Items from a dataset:
:::::

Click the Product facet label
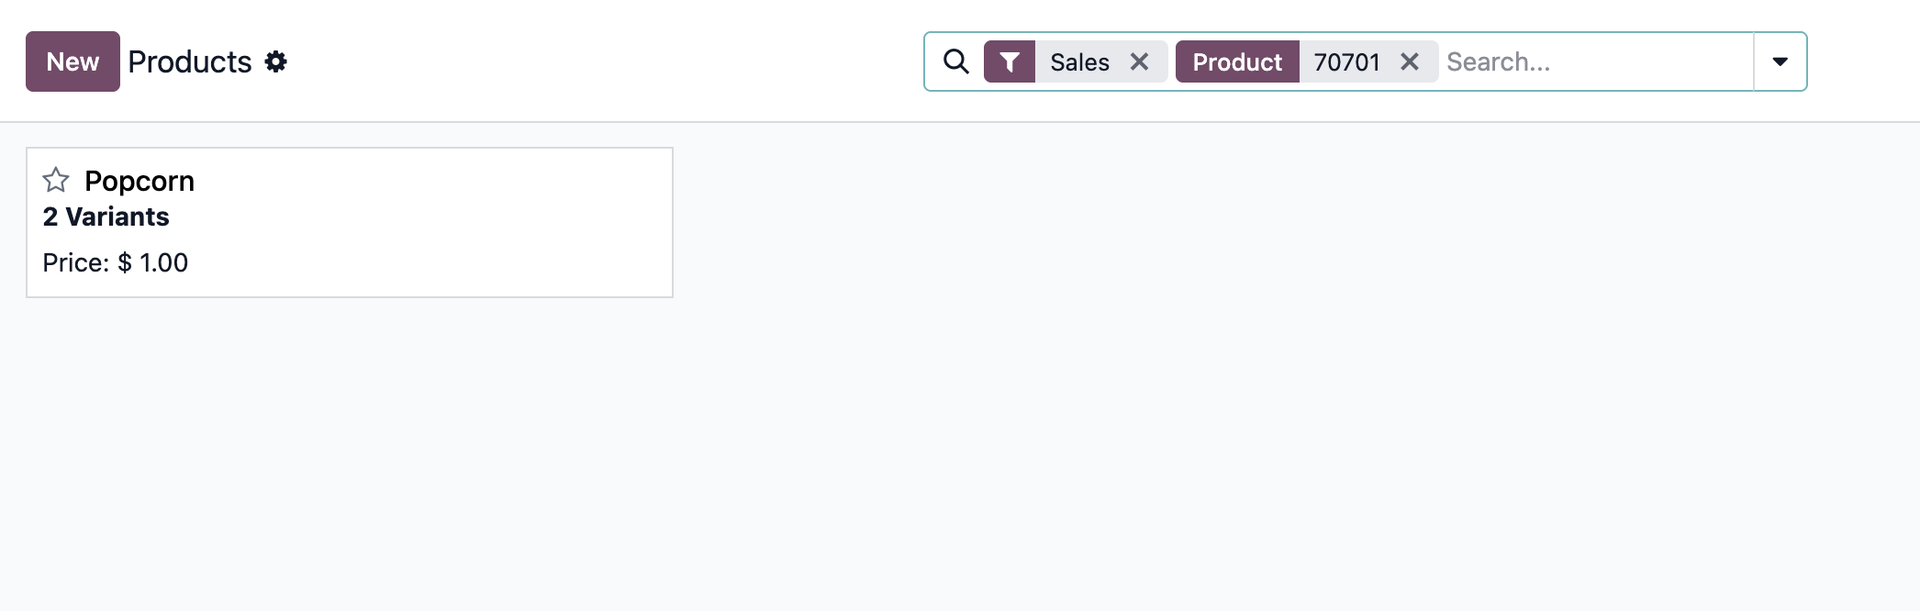1920x611 pixels. pyautogui.click(x=1237, y=61)
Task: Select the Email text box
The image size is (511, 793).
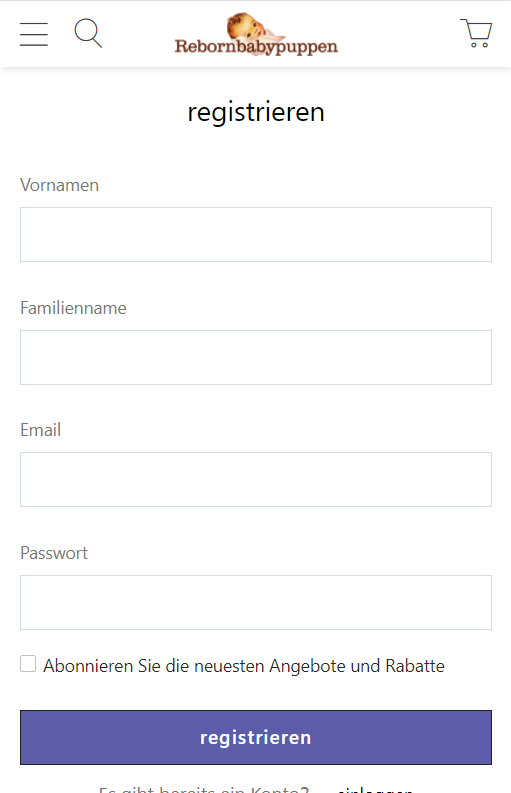Action: pos(256,479)
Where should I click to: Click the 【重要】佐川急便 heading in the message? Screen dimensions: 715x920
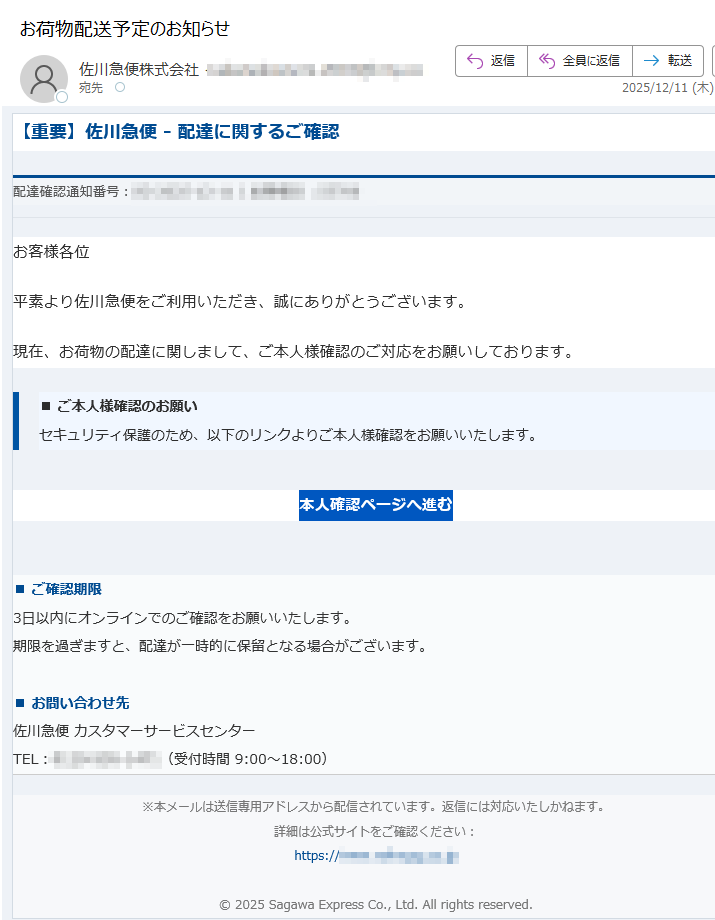[x=177, y=132]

:::::

Please output all of the entries exactly as they appear, with no pictures.

#### [Response to this task]
Click the Product facet label
1920x611 pixels. pyautogui.click(x=1237, y=61)
Task: Select the Email text box
The image size is (511, 793).
Action: pos(256,479)
Where should I click to: Click the 【重要】佐川急便 heading in the message? Screen dimensions: 715x920
[x=177, y=132]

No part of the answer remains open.